This is probably caused by a subtle change in the type-checking rules for generics between Java 7 & Java 8 as described in Why does this program compile with Java 7 but not Java 8?
So what is the solution?
I doubt you will find a magic compiler switch or something to just make it work. Realistically, I think that your choices are:
You could just compile on a Java 7 platform as you did to start with. But this is not a good long-term solution.
If this is a supported product, lodge a support request.
If this is an open source product, check the product's issue checker to see if someone has already reported the problem. They may have reported a fix as well.
Look at the source code that you are trying to compile, identify the cause of the compilation error and fix it. If this is an open source product, submit your fix as a patch.
Note that it is possible that these compilation errors are reporting a latent bug that could under some circumstances lead to unexpected runtime exceptions.
You said:
I thought sourceCompatibility = 1.7 will set up java 7 for compile *.java.
It does. However, there are degrees of compatibility.
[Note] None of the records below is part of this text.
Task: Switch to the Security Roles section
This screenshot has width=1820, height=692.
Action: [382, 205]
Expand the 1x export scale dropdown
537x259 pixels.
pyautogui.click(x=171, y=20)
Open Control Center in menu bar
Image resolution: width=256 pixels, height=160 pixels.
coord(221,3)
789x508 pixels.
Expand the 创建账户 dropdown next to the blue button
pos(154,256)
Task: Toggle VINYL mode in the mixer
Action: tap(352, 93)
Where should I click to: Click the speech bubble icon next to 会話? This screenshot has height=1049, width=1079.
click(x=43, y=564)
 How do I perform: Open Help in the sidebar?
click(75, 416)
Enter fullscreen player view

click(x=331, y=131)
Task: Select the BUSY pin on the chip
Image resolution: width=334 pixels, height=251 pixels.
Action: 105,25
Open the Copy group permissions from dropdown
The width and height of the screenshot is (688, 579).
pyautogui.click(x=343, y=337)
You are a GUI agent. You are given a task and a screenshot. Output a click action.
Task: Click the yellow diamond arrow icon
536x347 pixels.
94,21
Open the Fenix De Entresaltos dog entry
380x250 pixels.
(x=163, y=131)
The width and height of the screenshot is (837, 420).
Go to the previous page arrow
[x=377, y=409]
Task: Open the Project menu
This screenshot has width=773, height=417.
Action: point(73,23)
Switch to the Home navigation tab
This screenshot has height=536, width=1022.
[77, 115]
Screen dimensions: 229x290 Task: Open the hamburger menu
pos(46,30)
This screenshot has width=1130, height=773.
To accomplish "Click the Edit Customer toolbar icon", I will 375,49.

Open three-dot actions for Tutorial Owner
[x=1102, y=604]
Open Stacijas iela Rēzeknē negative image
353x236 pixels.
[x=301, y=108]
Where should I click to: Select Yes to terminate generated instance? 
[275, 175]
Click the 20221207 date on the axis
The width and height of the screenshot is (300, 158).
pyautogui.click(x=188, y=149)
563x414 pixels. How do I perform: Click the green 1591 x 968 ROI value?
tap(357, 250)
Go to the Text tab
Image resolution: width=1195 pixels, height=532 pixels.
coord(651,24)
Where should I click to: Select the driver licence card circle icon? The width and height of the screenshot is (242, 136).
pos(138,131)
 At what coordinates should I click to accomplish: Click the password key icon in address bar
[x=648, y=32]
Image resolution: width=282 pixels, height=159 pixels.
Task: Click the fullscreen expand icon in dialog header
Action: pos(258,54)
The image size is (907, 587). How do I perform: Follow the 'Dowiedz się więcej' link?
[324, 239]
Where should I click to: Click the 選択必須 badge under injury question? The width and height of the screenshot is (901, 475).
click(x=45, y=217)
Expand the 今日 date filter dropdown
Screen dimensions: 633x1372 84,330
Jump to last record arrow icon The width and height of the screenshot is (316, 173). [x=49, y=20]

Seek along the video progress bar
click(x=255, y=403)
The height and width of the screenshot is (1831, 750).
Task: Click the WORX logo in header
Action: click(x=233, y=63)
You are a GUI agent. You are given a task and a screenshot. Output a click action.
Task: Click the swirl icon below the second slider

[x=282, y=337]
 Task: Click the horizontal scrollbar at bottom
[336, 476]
When you run a Java 8 compiler with -source 1.7
you are actually just turning off support for new language features. Under the hood, the compiler is still a Java 8 compiler. If there have been subtle changes in (for example) the type checker, it is plausible that the Java engineers did not implement a backwards compatibility mode for the old behavior.
(The extra mode may make an already complex piece of software too difficult to maintain. Type checking and type inference is one of the more difficult aspects of compiler implementation.)